Stored data
------------------------------------------------------------------------
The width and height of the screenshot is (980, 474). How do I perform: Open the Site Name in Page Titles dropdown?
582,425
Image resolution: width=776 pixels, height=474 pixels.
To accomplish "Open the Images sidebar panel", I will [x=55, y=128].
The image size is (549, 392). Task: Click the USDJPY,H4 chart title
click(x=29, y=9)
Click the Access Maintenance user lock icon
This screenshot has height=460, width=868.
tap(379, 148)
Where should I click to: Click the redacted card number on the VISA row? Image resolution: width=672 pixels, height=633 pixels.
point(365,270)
------------------------------------------------------------------------
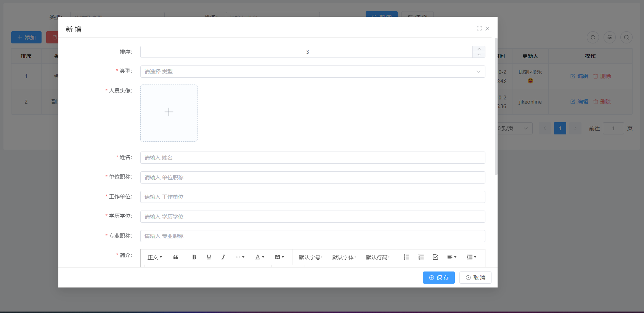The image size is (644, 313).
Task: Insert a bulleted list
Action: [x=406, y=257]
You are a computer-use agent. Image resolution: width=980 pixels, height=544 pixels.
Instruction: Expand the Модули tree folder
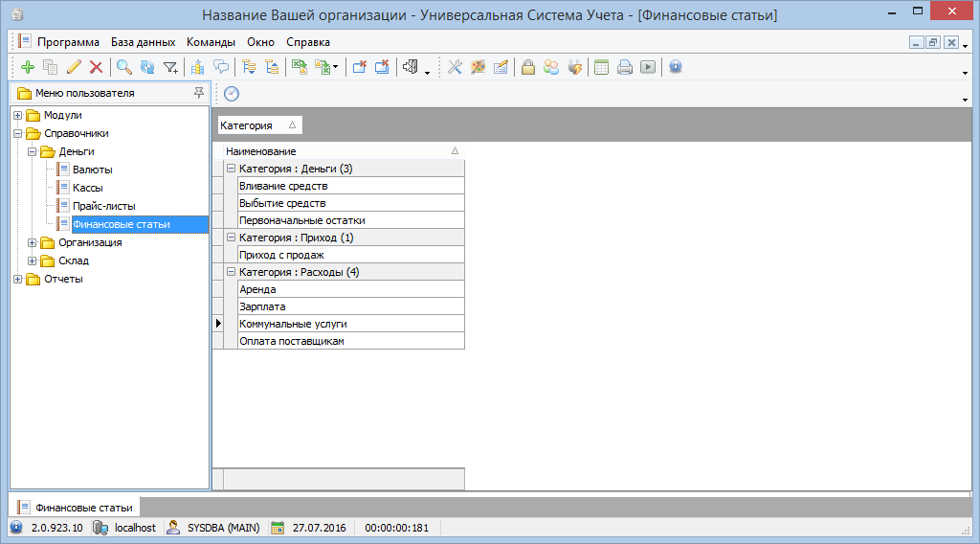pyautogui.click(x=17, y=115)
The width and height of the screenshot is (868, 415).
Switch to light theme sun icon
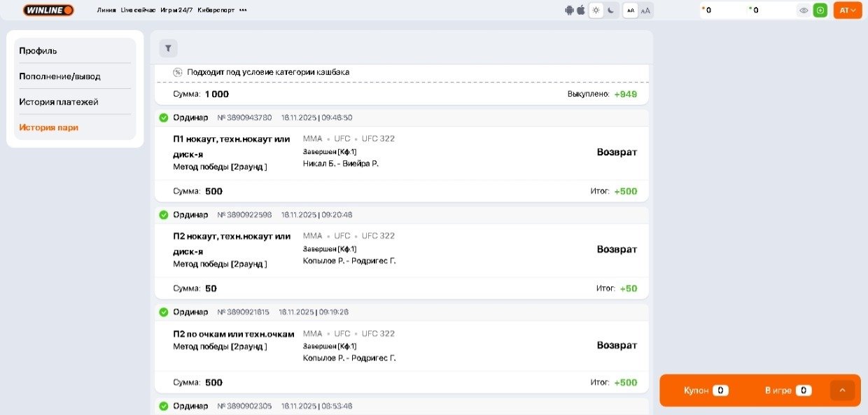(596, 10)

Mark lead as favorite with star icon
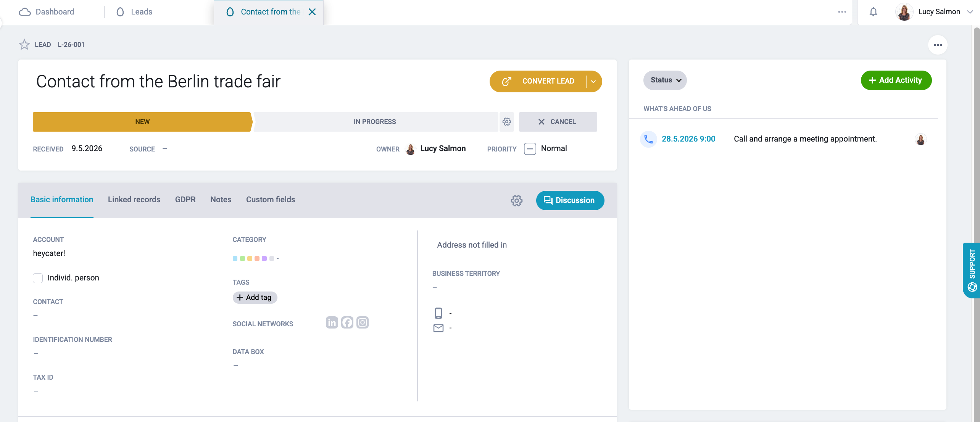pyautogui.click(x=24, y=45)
------------------------------------------------------------------------
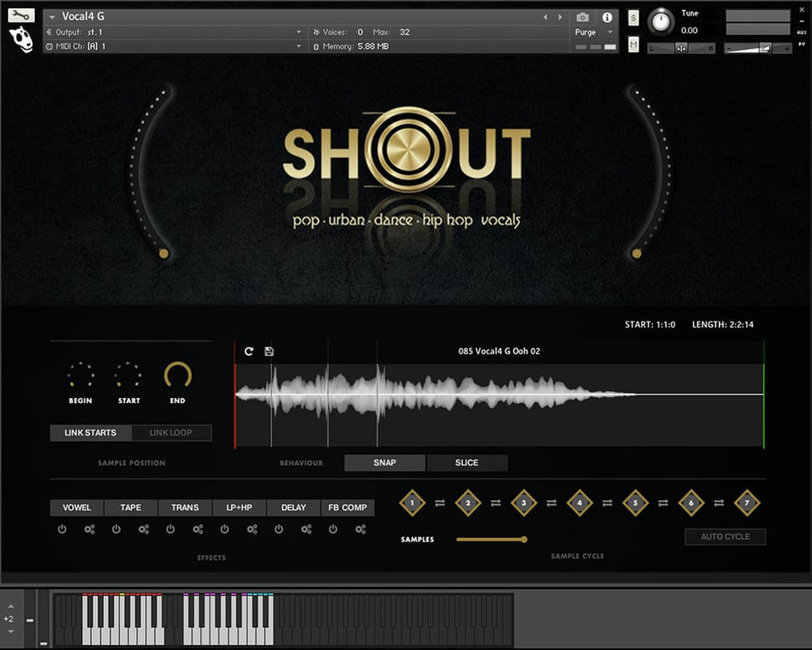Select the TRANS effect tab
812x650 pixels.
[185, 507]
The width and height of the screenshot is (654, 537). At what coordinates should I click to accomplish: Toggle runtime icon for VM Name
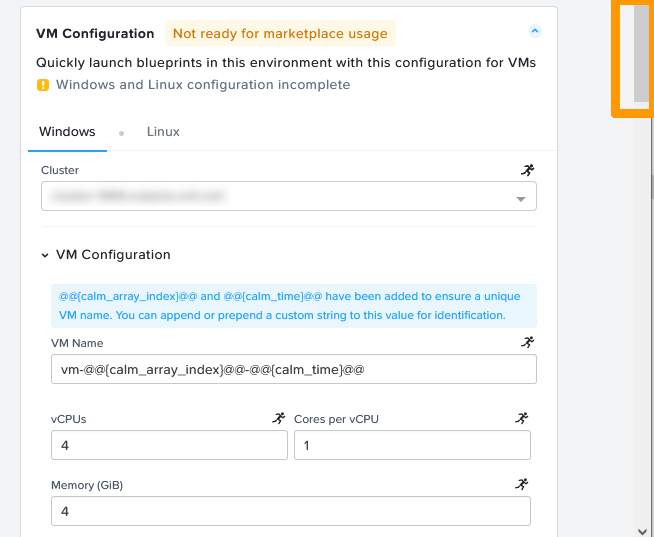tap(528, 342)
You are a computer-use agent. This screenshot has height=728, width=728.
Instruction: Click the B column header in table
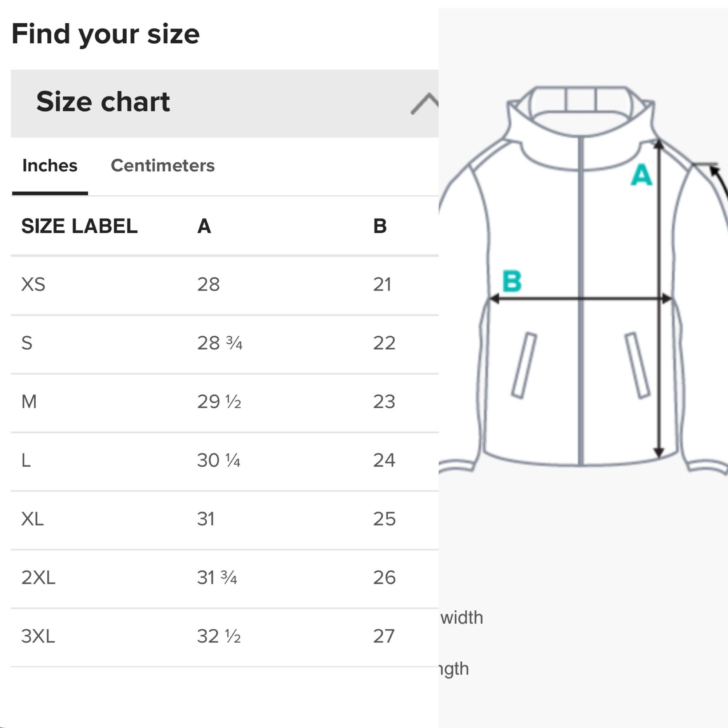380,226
------------------------------------------------------------------------
Exercise requirements:
Where does "agent" appear in the records above? Copy each line that holds it.

Answer section:
You are a computer-use agent. Image resolution: width=980 pixels, height=544 pixels.
You are a computer-use agent. This screenshot has height=728, width=728.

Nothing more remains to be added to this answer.